Tactile sensor devices exploiting the tunnelling conduction in piezoresistive composites

The thesis reports on the preparation of three piezoresistive composites using different metal particles as filler in a silicone (PDMS) matrix. The results obtained from the functional characterizations performed under compressive and tensile stresses are well supported by the theoretical models and showed that the conduction mechanism in the metal-polymer composites is based on a quantum tunnelling effect. The phenomenon is further enhanced by the sharp tip morphology of the metal particles used. In particular when using spiky nickel particles, the composites undergo a variation of resistance up to nine orders of magnitude under an applied pressure. The possibility to obtain a huge variation in resistance upon a small deformation of the samples makes these composites a well performing functional material for sensor applications. Moreover the simplicity of the synthesis process, the low cost of the materials and the mechanical flexibility favor their choice among the possible sensing materials for tactile sensors.
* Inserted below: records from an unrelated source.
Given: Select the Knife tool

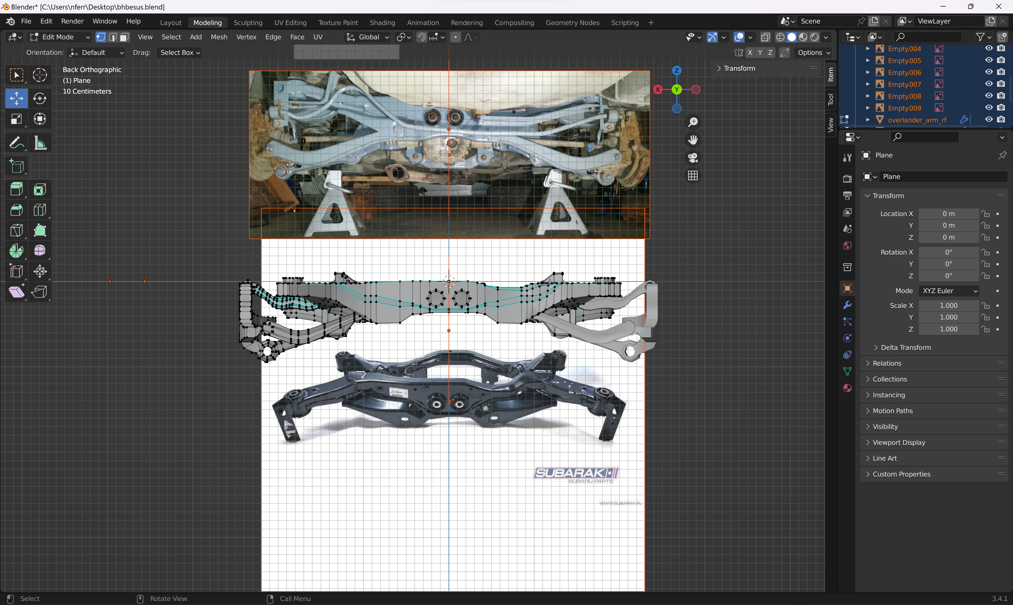Looking at the screenshot, I should (x=16, y=230).
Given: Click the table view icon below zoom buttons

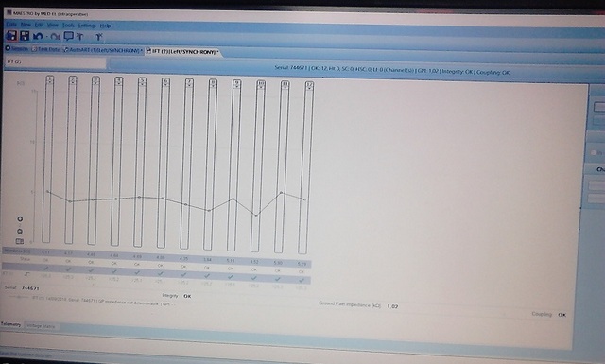Looking at the screenshot, I should coord(20,241).
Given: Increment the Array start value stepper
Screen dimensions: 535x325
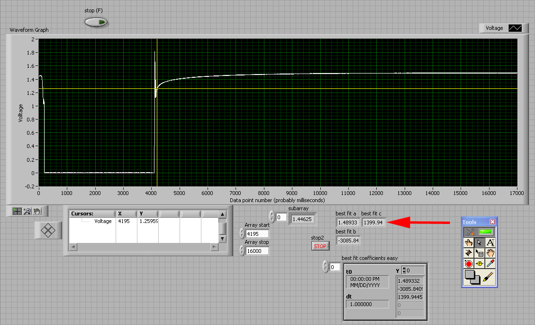Looking at the screenshot, I should 242,231.
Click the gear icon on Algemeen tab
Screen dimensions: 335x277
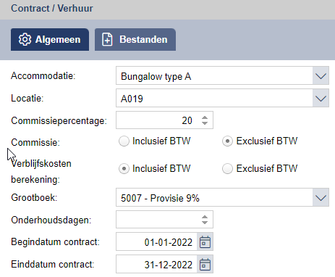coord(25,39)
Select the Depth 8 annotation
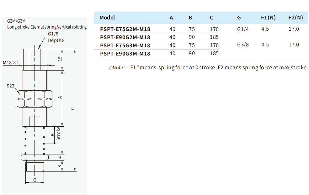Screen dimensions: 309x195 (x=56, y=40)
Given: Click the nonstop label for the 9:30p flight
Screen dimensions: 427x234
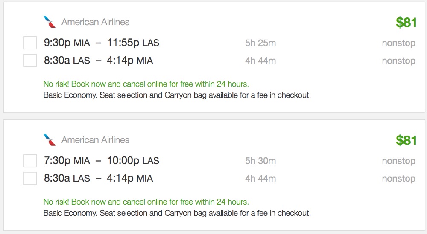Looking at the screenshot, I should point(398,43).
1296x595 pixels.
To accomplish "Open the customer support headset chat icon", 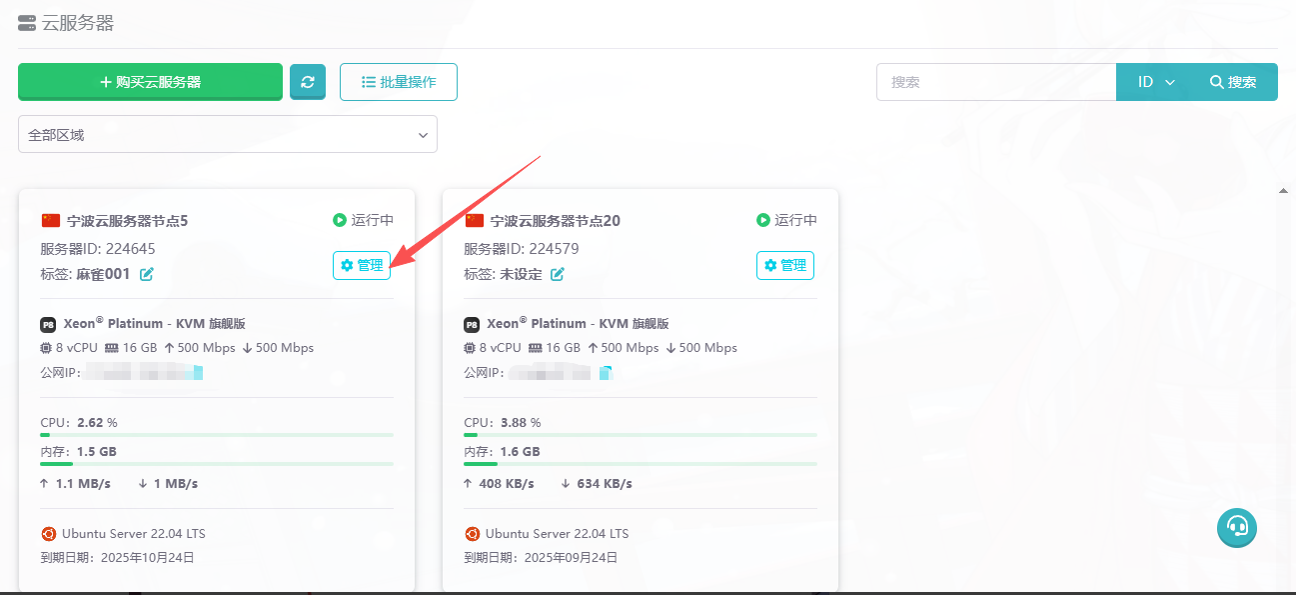I will (x=1236, y=526).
Piezoresistive composites were subsequently implemented in two different sensor architectures. The first measures the resistance variation of a 8x8 array of sensing element and reproduces the pressure distribution on a 3D graphic software. The second exploits both the resistance and capacitance variation of the tunnelling conductive material with an extremely low power quasi-digital frequency converter methods. Thanks to this measuring methods, the sensor was able to resolve 1 gr of applied load.